Lake eighth-grader Marcus Christopher is busy with something a bit different when he’s not in the classroom. Christopher, 13, recently turned pro as a BMX freestyle rider, moving up from the amateur ranks when he was invited to compete in a professional event in Las Vegas. The Las Vegas Throwdown BMX Big Air Spectacle was a chance to battle against the best in the country, with 15 other pros in the field.
“Basically where BMX is at right now in the freestyle world, a lot of events are pro invite-only contests, so there are only professional riders,” Marcus’ father, Matt Christopher, said. “For the Vegas dirt competition he did a few weeks ago, it was pro only and once you get a pro invitation, there’s no turning back because if you ride in an amateur event, you’re kind of looked at as a ringer.”

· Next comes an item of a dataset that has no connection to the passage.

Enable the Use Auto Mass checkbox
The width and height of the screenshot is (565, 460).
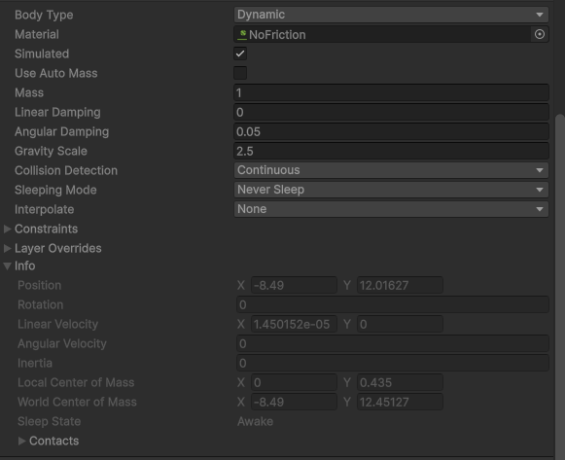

Marcus started riding BMX when he was four and raced for six years before switching over to freestyle, a type of competition that can see him fly as high as 25 feet in the air. If he lands safely, it’s still a high-impact return to earth, but so far, he’s avoided a lot of injuries. A broken hand from a hard landing a few months ago is the most serious hit Marcus has taken and, ironically, it came on what he and his father described as a simple trick.
Still, the scariest part of the process in turning pro hasn’t been potential injuries, but rather the rise in competition and pressure.
“It was a little scary because I’ve been watching a lot of those guys on TV for a long time,” Marcus said.
Riding in pro events can bring in winnings ranging from $4,000 to $10,000, but according to Matt Christopher, the prize money isn’t the primary source of income for pro riders. That comes from sponsors, who pay big money to have riders wear their gear and serve as high-flying billboards for their products.
Marcus has sponsors for everything from his bike to his protective gear to his gloves and shoes and maintaining a good relationship with each sponsor is vital for a rider.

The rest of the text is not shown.